Ари надоели кабинеты. Она смотрела на входящих и выходящих людей. Она сидела за столом в глубине кабинета и вырезала узоры из сложенной бумаги, которую затем разворачивала. Она взяла бумагу и нарисовала рыбу с длинным хвостом. Наконец, девочка встала и выскользнула в коридор, пока Нелли не следила, пока маман занималась чем-то долгим и скучным в кабинете. Похоже было, что маман собирается еще долго разговаривать.

А это означает, что маман не будет возражать, если она походит взад и вперед по коридору. Там были только кабинеты. То есть нет магазинов, нет игрушек, не на что смотреть и нет видео. Вообще-то ей нравилось сидеть и раскрашивать. Но самым лучшим был кабинет маман, потому что там имелось окно, из которого можно смотреть.

В обе стороны кроме дверей ничего не было. На полу шли металлические полоски, и она ступала по одной из них, заглядывая в открытые двери. Дверей оказалось много.

Так она увидела Джастина.

Он сидел за столом, работая на клавиатуре, очень серьезный.

Она стояла в дверях и смотрела на него. И ждала, просто глядя на него, когда он обратит на нее внимание.

Он всегда отличался от остальных людей. Она помнила его на той встрече в сверкающем зале, и Гранта с ним. Она видела его только изредка, а когда спросила маман, почему все беспокоятся по поводу Джастина, маман ответила:

— Ты — фантазерка.

Она знала, что это не так.

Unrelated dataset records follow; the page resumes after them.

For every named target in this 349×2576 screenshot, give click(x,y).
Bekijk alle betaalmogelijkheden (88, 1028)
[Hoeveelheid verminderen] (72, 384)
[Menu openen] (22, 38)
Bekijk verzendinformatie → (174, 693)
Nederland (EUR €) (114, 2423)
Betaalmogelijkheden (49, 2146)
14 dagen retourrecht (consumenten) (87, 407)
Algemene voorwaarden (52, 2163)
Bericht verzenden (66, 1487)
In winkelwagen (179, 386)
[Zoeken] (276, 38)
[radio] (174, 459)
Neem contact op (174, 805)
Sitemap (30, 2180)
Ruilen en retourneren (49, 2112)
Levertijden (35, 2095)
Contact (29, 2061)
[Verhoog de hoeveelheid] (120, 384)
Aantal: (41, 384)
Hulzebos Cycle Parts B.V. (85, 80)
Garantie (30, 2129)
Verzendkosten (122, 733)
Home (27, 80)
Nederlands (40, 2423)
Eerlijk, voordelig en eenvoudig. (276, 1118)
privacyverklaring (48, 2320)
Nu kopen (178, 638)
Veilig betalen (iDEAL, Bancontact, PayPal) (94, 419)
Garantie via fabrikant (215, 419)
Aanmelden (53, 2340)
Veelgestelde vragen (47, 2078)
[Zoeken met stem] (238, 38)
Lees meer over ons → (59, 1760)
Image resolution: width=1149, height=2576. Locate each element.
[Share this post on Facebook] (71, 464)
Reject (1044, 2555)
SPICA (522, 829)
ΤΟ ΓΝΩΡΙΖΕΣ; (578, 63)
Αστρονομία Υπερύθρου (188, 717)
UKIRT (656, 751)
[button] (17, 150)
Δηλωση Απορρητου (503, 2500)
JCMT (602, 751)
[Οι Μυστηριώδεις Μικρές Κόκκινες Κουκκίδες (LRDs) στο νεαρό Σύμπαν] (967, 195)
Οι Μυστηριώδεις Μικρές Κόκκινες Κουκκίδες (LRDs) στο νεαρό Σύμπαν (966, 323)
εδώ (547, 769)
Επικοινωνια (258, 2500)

Это было тревожное ощущение. Она знала, что не следует беспокоить Джастина. Но отсюда, из коридора, по которому проходили люди, все казалось безопасным. А она просто хотела посмотреть на него, и не собиралась заходить внутрь.

Она переступила с ноги на ногу, и тогда он заметил ее.

— Привет? — сказала она.

И снова почувствовала страх. Его страх, когда он поднял глаза. И свой — когда подумала, что ей попадет от маман.

— Привет? — ответил он нервно.

Так было всегда, когда она встречала Джастина. Отпечаток нервозности на всем, что бы он ни делал, становился явственнее при ее приближении. Нервничали все. В этом была загадка, которую она не могла разрешить, и она чувствовала это: как маман обрывала расспросы, касающиеся Джастина. Маман этого не одобряет. И Олли тоже. Джастин приходил на вечеринки, и она видела его через комнату, но маман всегда подходила и не пускала ее, когда она отправлялась сказать «привет». Так что она думала, что Джастин по какой-то причине находится в большой беде, а может быть, что-то неправильное происходит с ним самим, поэтому они не уверены, что он поведет себя подобающим образом. Иногда такими становились эйзи. Иногда граждане. Так говорила маман. И гражданина было труднее исправить, а эйзи — легче расстроить. Так что она не должна дразнить их. Разве что Олли мог все уладить.